L'Explication Prémisse
Le bureau de conciliation et d’orientation (BCO) prépare le dossier avant qu’il soit jugé : il organise les échanges de pièces et démarches nécessaires pour que l’affaire soit « en état » d’être jugée. Si le dossier n’est pas prêt au moment du bureau de jugement, ce dernier peut aussi prendre en charge cette préparation. Le BCO peut désigner un ou deux conseillers rapporteurs chargés de piloter la mise en état et de prescrire toutes les mesures utiles (requisitions de pièces, auditions, expertises, etc.). Les agents de contrôle visés à l’article L.8271-1-2 (contrôleurs du travail) doivent, à la demande des conseillers rapporteurs, leur communiquer sans pouvoir se retrancher derrière le secret professionnel les renseignements et documents qu’ils détiennent relatifs au travail dissimulé, au marchandage ou au prêt illicite de main-d’œuvre. Enfin, le BCO, les rapporteurs ou le bureau de jugement peuvent ordonner par ordonnance la clôture de l’instruction ; cette ordonnance est une mesure d’administration judiciaire dont une copie est remise aux parties ou à leur avocat.

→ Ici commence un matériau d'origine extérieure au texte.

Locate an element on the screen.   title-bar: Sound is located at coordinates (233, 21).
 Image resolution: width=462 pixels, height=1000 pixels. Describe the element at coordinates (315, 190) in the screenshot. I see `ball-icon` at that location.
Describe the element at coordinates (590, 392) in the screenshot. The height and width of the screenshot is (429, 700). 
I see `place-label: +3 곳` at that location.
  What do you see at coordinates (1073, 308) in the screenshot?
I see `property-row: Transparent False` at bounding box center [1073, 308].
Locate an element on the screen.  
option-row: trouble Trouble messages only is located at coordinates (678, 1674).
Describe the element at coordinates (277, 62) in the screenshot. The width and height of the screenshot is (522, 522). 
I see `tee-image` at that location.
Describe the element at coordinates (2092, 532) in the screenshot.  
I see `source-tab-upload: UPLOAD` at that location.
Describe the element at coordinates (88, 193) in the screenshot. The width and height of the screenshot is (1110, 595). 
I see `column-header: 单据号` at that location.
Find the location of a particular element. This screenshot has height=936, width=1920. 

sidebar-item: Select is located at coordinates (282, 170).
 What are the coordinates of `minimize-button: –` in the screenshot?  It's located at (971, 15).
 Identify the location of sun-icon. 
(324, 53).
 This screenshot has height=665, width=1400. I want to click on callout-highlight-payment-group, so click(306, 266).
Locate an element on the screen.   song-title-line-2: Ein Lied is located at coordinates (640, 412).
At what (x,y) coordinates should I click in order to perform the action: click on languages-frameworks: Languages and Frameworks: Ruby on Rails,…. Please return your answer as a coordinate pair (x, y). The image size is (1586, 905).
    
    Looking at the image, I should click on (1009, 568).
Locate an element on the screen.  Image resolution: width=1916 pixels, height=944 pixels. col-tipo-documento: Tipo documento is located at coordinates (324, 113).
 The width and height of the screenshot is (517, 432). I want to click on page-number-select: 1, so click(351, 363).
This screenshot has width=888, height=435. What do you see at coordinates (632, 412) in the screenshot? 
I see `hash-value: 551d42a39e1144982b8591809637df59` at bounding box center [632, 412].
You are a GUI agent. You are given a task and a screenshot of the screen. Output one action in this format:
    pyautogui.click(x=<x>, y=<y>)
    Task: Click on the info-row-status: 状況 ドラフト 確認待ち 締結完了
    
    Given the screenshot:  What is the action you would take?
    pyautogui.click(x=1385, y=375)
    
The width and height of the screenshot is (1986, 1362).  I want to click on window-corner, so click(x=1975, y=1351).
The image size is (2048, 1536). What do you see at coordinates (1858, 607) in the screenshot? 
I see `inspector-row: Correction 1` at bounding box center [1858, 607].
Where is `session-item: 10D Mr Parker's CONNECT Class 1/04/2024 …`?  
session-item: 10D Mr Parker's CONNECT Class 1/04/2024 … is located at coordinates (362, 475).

Exemple : Une salariée conteste son licenciement et le dossier soulève aussi des soupçons de travail dissimulé dans l’entreprise. Le bureau de conciliation et d’orientation désigne un conseiller rapporteur. Ce conseiller demande au conseil de prud’hommes des mesures d’instruction (production des bulletins de paie, convocations de témoins, expertise comptable) et saisit les agents de contrôle du travail pour obtenir leurs rapports d’enquête. Les contrôleurs communiquent leurs documents au conseiller rapporteur (sans pouvoir invoquer le secret professionnel). Le conseiller fixe des délais pour la production des pièces, puis, quand tout est rassemblé, rend une ordonnance de clôture de l’instruction ; le dossier est alors renvoyé devant le bureau de jugement pour être jugé.
- Le rôle principal du bureau de conciliation et d’orientation est la mise en état des affaires (préparation du dossier).
- Si le dossier n’est pas prêt, le bureau de jugement peut lui-même assurer la mise en état.
- Un ou deux conseillers rapporteurs peuvent être désignés pour conduire la mise en état et prescrire toutes les mesures nécessaires (production de pièces, auditions, expertises, etc.).
- Les agents de contrôle mentionnés à l’article L.8271-1-2 doivent, à la demande des conseillers rapporteurs, communiquer les renseignements et documents dont ils disposent relatifs au travail dissimulé, au marchandage ou au prêt illicite de main-d’œuvre ; ils ne peuvent s’en prévaloir du secret professionnel pour s’y opposer.
- La communication des éléments par les agents de contrôle est limitée aux matières mentionnées (travail dissimulé, marchandage, prêt illicite).
- Le BCO, les conseillers rapporteurs ou le bureau de jugement peuvent ordonner la clôture de l’instruction par ordonnance.
- L’ordonnance de clôture est une mesure d’administration judiciaire : elle marque la fin de l’instruction et une copie doit être remise aux parties ou à leur conseil (notification obligatoire).
- Pratique : la mise en état vise l’efficacité procédurale — les parties doivent répondre aux prescriptions (fournir pièces, témoins, observations) sous peine d’entraver la procédure ou de voir leurs demandes moins bien prises en compte.